O ex-deputado Eduardo Bolsonaro e o empresário Paulo Figueiredo iniciam nesta quarta-feira, 16, em Washington, uma série de reuniões com integrantes do governo de Donald Trump para tratar de medidas contra ministros do Supremo Tribunal Federal (STF), entre elas a retomada das sanções da Lei Magnitsky contra Alexandre de Moraes.
As primeiras reuniões estão previstas para esta quarta-feira com integrantes do Departamento de Estado dos Estados Unidos. Na quinta-feira, 17, a agenda da dupla inclui encontros com integrantes da Casa Branca.
A principal pauta será o pedido de investigação contra Moraes no caso envolvendo o Banco Master. O julgamento da ação no STF foi interrompido na terça-feira, 15, depois de um pedido de vista do ministro Flávio Dino. Eduardo pretende apresentar aos representantes norte-americanos detalhes da sessão.

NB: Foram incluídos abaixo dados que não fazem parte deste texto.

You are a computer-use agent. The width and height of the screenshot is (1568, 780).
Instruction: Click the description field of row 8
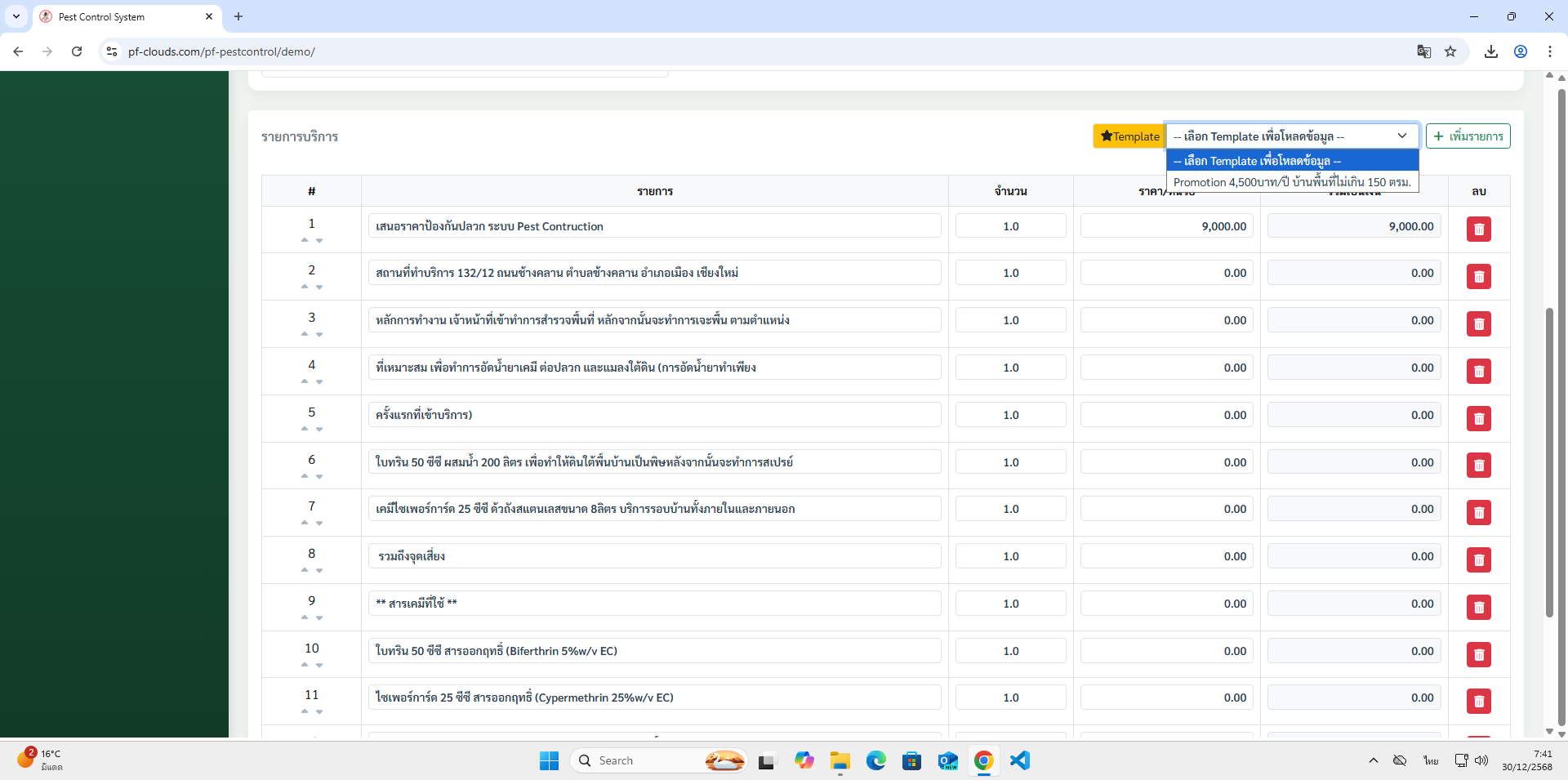tap(654, 556)
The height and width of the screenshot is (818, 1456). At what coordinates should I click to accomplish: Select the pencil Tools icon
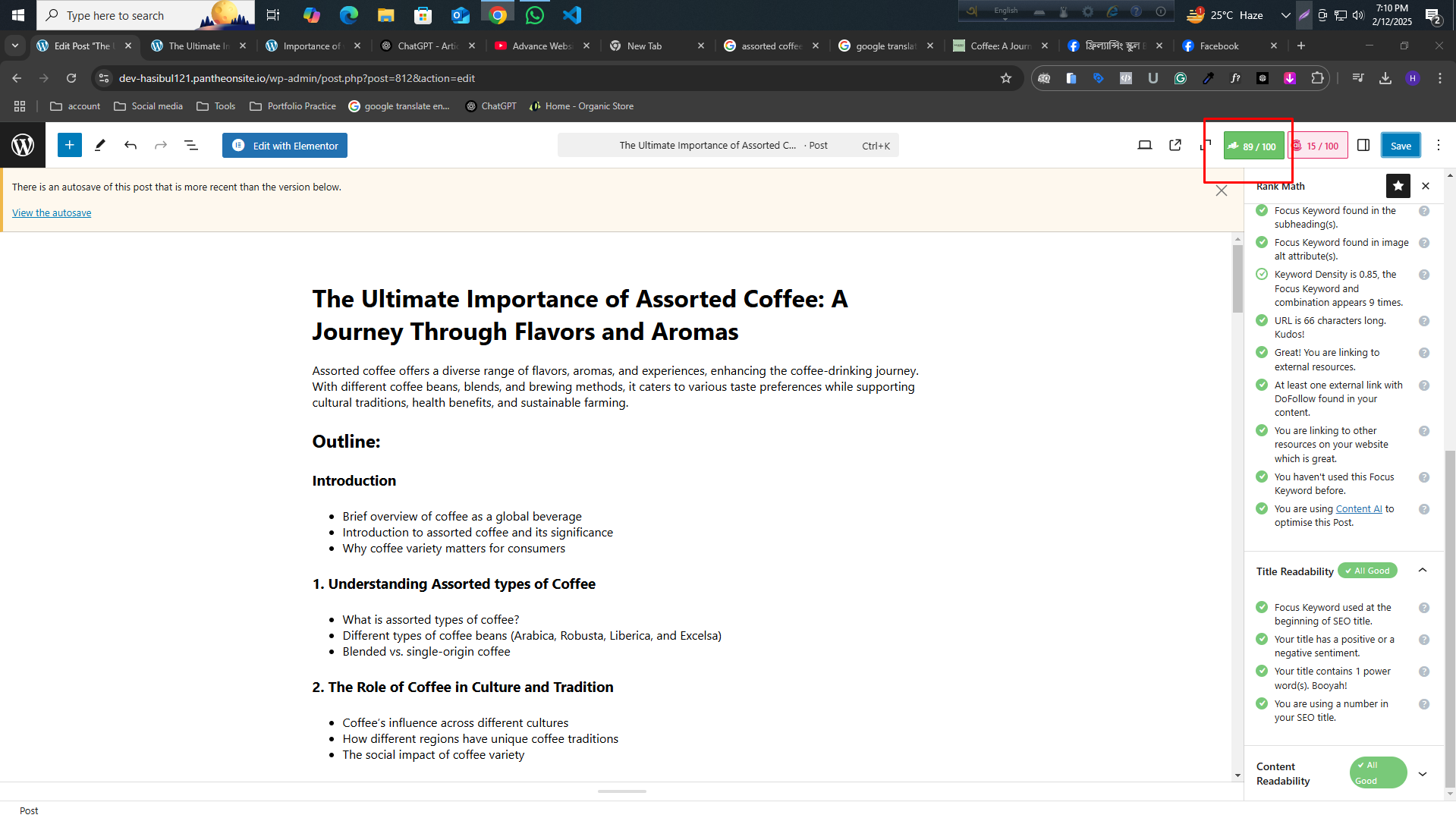pos(99,146)
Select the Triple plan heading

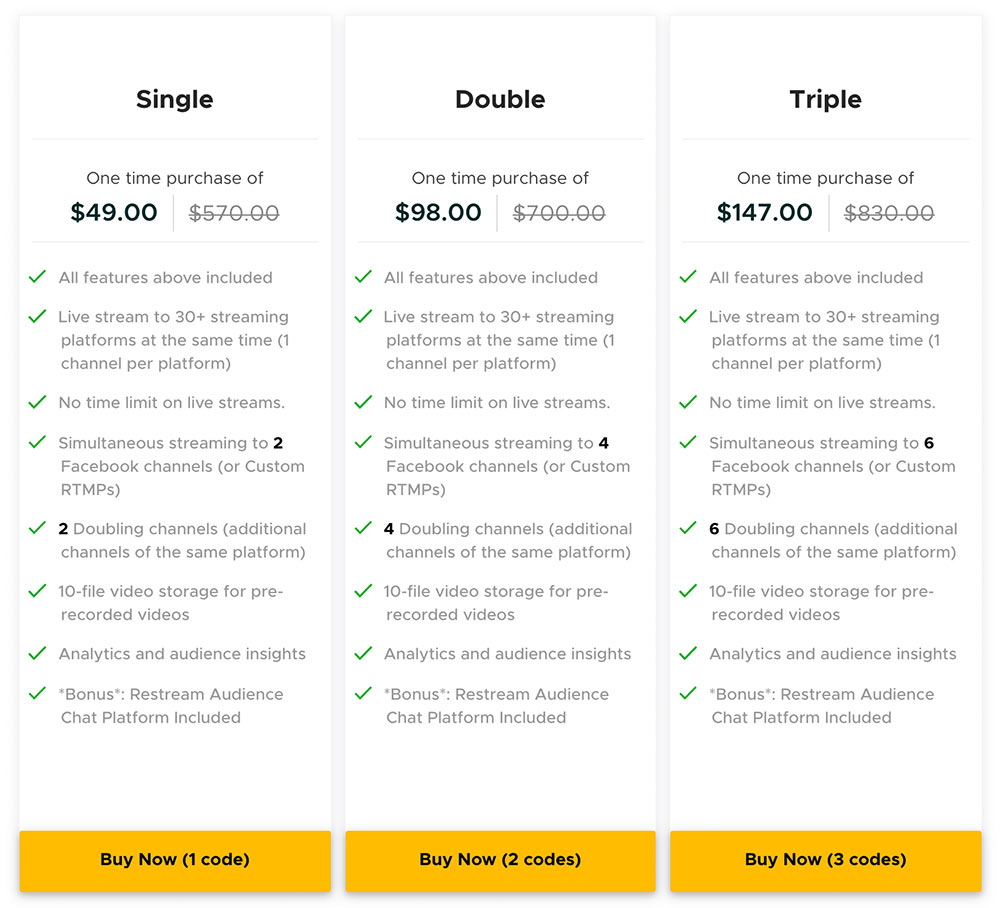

Moraes foi sancionado pelos EUA em 2025; relembre
O governo de Donald Trump aplicou, em 30 de julho de 2025, sanções financeiras contra Alexandre de Moraes, com base na Lei Magnitsky. A medida ocorreu em meio à escalada das tensões entre Estados Unidos e Brasil em torno dos processos envolvendo o ex-presidente Jair Bolsonaro e de decisões do STF relacionadas a plataformas digitais.
A decisão foi anunciada pelo Departamento do Tesouro dos EUA, que acusou Moraes de autorizar detenções consideradas arbitrárias e de restringir a liberdade de expressão.